▸ What to produce
The first line of the entries below, the line containing "Open The Wicked Tuna location link", and every line between them should be repeated exactly, and nothing else.

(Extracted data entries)
┌──
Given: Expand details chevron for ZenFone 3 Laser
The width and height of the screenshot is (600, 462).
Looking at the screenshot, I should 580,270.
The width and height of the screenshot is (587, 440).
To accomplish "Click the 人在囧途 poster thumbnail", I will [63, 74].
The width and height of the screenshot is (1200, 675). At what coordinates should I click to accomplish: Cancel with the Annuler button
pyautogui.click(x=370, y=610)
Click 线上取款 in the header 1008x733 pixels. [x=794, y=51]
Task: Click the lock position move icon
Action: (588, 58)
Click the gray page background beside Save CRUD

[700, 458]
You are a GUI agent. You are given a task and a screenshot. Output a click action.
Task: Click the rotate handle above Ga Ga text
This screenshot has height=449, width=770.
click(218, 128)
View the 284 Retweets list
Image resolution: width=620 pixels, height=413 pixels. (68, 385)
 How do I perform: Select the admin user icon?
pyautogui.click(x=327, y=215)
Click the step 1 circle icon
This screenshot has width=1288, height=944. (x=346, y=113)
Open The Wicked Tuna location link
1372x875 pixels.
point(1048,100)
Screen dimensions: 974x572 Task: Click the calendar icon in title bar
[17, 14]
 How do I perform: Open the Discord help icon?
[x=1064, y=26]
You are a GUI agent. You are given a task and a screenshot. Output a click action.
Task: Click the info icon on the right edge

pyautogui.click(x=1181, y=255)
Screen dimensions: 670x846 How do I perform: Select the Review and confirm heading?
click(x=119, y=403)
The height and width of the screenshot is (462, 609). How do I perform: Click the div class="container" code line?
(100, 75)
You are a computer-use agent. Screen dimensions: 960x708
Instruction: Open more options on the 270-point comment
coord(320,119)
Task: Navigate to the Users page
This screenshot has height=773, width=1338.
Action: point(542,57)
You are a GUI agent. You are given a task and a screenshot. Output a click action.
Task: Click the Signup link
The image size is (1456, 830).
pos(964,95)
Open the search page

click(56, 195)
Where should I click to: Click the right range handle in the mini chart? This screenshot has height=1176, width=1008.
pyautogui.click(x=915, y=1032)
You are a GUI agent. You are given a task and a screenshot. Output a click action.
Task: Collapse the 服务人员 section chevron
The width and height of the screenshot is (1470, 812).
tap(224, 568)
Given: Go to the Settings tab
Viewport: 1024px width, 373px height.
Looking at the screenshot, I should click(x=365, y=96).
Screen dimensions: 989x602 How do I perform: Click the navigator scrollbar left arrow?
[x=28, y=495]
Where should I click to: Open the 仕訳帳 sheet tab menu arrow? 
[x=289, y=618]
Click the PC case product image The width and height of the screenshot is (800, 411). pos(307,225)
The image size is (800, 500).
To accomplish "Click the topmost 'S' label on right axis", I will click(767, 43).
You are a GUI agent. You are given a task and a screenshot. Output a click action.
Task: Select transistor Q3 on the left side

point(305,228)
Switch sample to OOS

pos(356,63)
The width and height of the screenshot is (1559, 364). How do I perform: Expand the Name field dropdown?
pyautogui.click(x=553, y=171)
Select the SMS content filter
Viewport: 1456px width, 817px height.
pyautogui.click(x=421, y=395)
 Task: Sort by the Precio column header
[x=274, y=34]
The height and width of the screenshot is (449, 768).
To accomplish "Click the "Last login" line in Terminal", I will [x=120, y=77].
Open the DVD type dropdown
└──
▸ Result of this task
Given: Expand details chevron for ZenFone 3 Laser
The width and height of the screenshot is (600, 462).
Looking at the screenshot, I should 580,270.
The width and height of the screenshot is (587, 440).
To accomplish "Click the 人在囧途 poster thumbnail", I will [63, 74].
The width and height of the screenshot is (1200, 675). At what coordinates should I click to accomplish: Cancel with the Annuler button
pyautogui.click(x=370, y=610)
Click 线上取款 in the header 1008x733 pixels. [x=794, y=51]
Task: Click the lock position move icon
Action: (588, 58)
Click the gray page background beside Save CRUD

[700, 458]
You are a GUI agent. You are given a task and a screenshot. Output a click action.
Task: Click the rotate handle above Ga Ga text
This screenshot has height=449, width=770.
click(218, 128)
View the 284 Retweets list
Image resolution: width=620 pixels, height=413 pixels. (68, 385)
 How do I perform: Select the admin user icon?
pyautogui.click(x=327, y=215)
Click the step 1 circle icon
This screenshot has width=1288, height=944. (x=346, y=113)
Open The Wicked Tuna location link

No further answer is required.